(Your instructions)
What is the number of lines in these records with "next" in them? Answer with that number only.

-- Material for this task follows --

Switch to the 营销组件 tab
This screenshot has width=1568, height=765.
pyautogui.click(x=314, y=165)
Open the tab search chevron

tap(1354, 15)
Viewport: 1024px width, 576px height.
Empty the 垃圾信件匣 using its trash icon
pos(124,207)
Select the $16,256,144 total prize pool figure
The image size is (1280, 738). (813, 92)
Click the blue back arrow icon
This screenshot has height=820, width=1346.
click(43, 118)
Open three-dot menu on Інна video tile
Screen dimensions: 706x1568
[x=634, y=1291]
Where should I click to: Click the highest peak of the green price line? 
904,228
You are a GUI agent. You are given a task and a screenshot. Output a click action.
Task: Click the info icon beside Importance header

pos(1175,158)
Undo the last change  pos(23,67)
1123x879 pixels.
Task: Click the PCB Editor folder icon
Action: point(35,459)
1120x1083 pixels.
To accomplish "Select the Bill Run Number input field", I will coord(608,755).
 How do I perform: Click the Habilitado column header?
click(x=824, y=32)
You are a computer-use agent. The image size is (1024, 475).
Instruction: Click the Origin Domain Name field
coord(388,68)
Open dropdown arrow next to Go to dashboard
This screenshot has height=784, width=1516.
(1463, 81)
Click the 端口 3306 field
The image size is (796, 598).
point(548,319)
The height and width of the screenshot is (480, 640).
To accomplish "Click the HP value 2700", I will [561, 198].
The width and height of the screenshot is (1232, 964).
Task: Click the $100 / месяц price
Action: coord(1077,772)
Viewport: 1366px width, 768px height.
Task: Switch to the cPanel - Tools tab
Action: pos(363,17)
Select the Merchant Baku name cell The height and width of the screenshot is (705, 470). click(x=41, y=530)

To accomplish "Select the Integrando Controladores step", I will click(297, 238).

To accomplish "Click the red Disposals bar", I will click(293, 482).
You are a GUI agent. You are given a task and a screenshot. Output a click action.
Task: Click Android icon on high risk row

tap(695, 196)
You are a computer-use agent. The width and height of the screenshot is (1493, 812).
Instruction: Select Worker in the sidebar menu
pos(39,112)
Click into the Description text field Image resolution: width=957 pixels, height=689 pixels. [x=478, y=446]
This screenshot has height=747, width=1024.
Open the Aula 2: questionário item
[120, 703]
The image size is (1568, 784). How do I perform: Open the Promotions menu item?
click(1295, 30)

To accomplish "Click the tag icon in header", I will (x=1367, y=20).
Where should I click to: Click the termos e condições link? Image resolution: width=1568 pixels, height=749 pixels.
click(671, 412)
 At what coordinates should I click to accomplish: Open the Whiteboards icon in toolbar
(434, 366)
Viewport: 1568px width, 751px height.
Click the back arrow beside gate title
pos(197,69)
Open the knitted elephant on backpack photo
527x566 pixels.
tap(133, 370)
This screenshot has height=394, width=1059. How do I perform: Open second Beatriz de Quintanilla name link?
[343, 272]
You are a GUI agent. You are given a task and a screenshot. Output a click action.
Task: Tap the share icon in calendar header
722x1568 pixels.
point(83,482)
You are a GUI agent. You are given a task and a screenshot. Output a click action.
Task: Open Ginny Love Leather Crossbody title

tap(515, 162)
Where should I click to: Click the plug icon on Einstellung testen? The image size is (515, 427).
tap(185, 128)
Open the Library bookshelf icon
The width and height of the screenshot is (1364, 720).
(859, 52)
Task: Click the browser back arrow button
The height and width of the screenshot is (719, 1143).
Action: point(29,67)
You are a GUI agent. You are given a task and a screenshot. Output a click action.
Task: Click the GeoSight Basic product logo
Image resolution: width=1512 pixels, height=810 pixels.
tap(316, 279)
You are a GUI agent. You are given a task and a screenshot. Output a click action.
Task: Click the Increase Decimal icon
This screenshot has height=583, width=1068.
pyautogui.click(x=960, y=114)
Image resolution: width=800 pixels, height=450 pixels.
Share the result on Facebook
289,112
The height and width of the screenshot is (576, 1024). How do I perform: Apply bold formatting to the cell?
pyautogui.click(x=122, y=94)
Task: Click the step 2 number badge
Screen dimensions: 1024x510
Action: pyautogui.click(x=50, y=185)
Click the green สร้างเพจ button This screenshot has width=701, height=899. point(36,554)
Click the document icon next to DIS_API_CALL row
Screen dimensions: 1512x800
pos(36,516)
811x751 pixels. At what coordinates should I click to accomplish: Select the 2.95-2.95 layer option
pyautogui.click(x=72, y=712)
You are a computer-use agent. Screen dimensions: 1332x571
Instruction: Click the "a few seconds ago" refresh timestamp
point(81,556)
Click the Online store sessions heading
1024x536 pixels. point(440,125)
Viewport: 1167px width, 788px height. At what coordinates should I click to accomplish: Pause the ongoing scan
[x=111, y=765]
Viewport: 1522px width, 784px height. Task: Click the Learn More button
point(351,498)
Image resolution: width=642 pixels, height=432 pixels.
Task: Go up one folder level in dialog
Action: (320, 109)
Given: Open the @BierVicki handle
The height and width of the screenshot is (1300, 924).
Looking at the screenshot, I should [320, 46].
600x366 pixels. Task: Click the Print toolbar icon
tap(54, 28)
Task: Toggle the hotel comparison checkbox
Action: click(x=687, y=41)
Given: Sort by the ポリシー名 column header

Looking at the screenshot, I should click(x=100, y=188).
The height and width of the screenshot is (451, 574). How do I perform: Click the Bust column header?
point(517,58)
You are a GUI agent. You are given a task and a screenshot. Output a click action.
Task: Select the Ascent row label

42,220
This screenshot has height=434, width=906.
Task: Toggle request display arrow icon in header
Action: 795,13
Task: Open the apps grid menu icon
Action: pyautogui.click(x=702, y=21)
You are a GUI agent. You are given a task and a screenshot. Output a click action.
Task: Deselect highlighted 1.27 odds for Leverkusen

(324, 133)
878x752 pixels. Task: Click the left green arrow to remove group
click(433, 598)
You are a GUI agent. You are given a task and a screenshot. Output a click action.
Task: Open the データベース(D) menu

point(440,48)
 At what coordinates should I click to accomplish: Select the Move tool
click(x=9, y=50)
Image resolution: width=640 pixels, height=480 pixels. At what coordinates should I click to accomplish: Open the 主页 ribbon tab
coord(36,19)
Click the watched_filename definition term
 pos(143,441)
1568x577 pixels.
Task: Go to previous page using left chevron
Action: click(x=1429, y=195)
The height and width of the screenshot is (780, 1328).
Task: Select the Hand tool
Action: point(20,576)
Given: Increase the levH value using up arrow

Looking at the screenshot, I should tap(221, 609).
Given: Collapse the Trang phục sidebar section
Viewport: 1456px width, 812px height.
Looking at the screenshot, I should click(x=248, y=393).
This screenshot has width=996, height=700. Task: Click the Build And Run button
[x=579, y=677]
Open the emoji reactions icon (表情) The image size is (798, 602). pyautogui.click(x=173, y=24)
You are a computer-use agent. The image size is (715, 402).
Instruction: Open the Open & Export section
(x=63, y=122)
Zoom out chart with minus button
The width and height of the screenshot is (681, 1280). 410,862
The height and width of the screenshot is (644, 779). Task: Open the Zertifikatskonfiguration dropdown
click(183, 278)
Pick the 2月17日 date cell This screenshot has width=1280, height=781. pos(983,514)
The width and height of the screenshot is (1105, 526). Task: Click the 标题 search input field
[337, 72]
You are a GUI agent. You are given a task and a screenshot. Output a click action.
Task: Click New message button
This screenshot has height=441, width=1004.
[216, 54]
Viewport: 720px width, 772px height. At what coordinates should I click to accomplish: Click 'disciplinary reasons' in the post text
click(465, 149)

-- Material for this task concluded --

(Your solution)
2